Lightning jumped between the clouds, and Abigail saw perhaps two dozen adults and children sitting down on each side of the stream at the bottom of coulee, their faces frightened, their belongings tied inside blankets.

A tall, thick-necked black woman, with cheekbones as big as a hog's, wearing an ankle-length gray dress, rose to her feet, her eyes fastened on Abigail.

"This the one?" she asked Flower, nodding at Abigail.

"There ain't… there isn't a better white person on earth," Flower said.

"Some white mens from Baton Rouge has talked slaves into running and turned them in for the bounty," the older black woman said.

"You're Flower's grandmother?" Abigail said.

"That's right."

"I don't blame you for your suspicions. But we don't have much time, ma'am. You must trust me or otherwise return to your home. You have to make that decision now," Abigail said.

Flower's grandmother picked up her bundle in one hand and took the hand of a little boy in another.

"The paddy rollers are scared of the Yankees. They was looking along the river with lanterns," she said.

"Then let's be gone," Abigail said.

They walked single file back down the coulee toward the river, the sparks from the fire in the field drifting over their heads. A thunderous clap of lightning struck in the trees, and behind her Abigail heard an infant begin to cry. She stepped out of the line and worked her way back to a teenage girl who was walking with an infant not over three or four months old in each arm.

"Cain't carry them both. I gots to go back," the girl said.

"No, you don't," Abigail said, and took one of the babies from her.

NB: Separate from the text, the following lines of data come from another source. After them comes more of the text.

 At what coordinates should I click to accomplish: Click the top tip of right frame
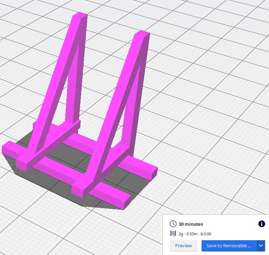(142, 35)
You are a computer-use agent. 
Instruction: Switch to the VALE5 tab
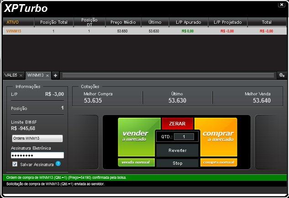coord(10,75)
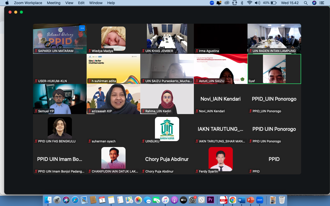Launch Google Chrome from the Dock
Image resolution: width=330 pixels, height=206 pixels.
(x=233, y=200)
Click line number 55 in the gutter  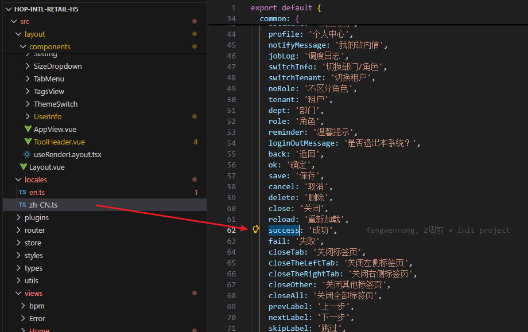231,154
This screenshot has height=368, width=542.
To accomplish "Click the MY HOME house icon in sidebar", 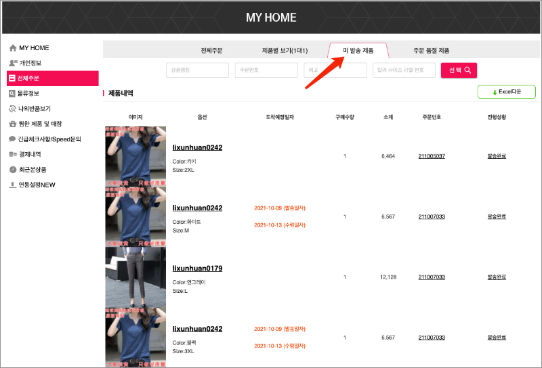I will tap(12, 48).
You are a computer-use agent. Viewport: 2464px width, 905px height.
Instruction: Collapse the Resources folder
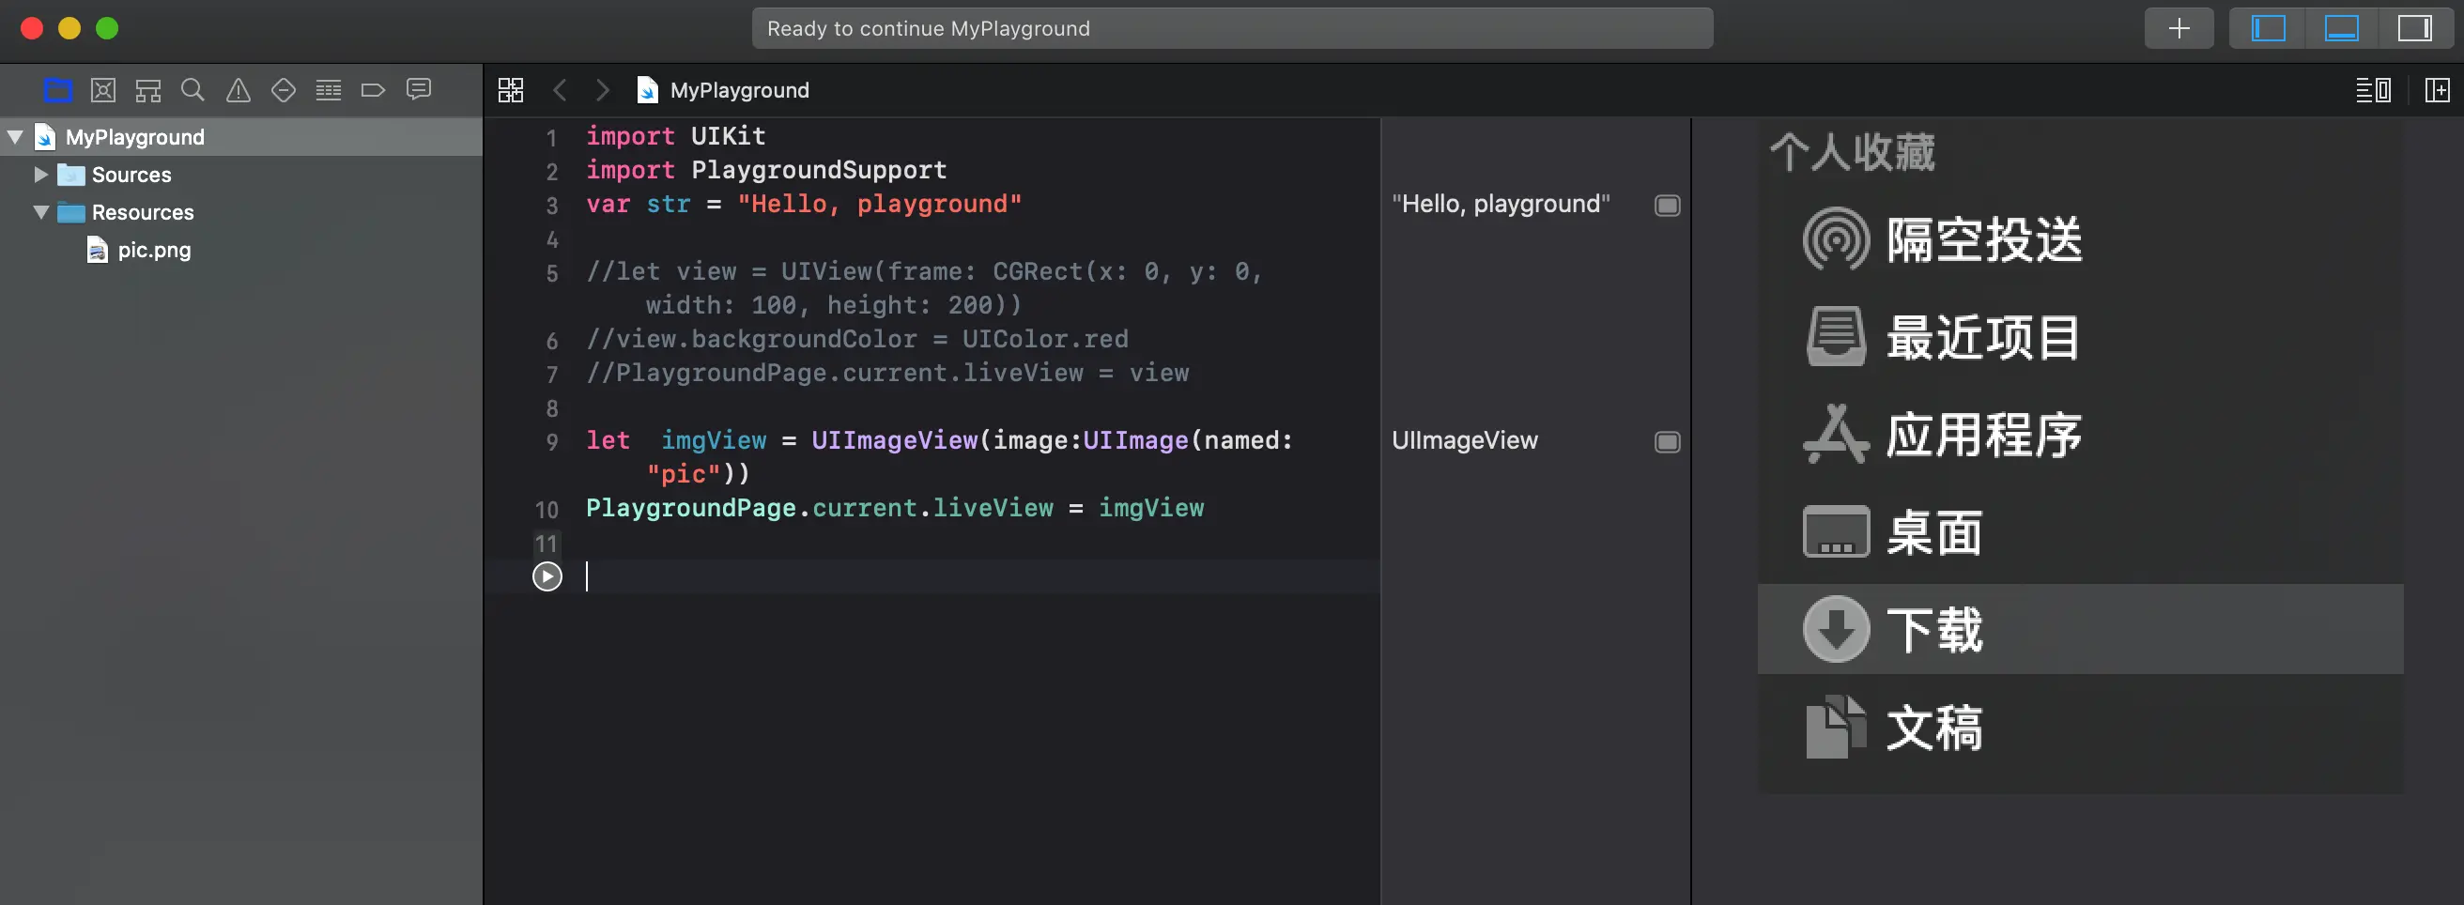pos(40,212)
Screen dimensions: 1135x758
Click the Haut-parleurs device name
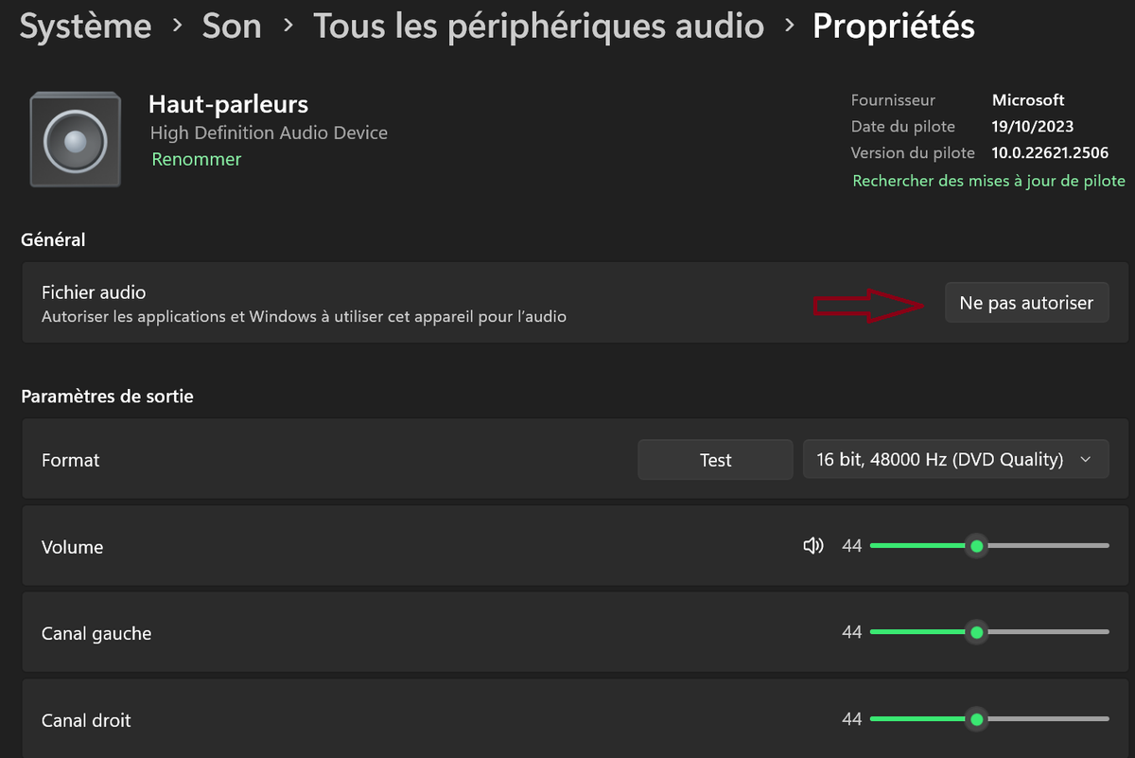coord(228,104)
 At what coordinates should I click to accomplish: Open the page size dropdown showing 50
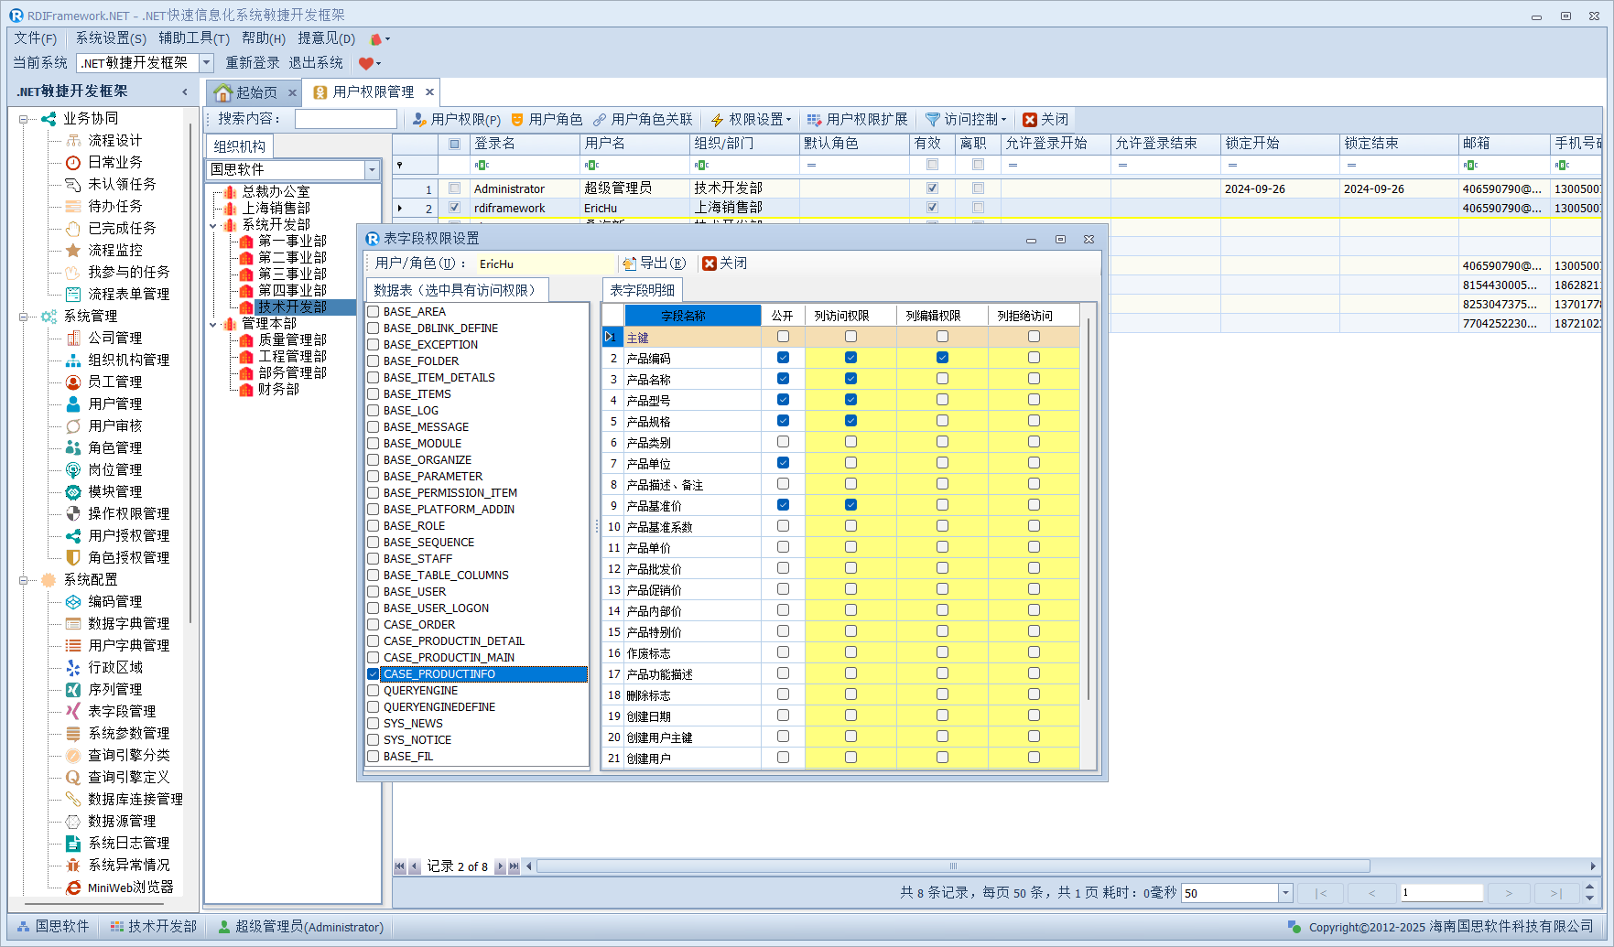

The line of people splashed ankle-deep down the coulee toward the sound of the river coursing through the willow trees in the shallows. Then they heard someone snap a dry branch off a tree and throw it angrily aside with a curse, as though an object of nature had deliberately targeted him for injury. A balloon of light burst out of the tree trunks and flooded the bottom of the coulee.

"Tell me y'all ain't the most bothersome bunch of ungrateful pea brains I ever seen," a voice said from behind the lantern.

His name was Olin Mayfield. He had a jug head and a torso that looked as soft as mush. He wore a slicker and a slouch hat whose brim had gone shapeless in the rain and an army cap-and-ball.44 revolver on his hip. When the light of his lantern swung into his face his eyes were as green and empty of thought as stagnant water in a cattle tank.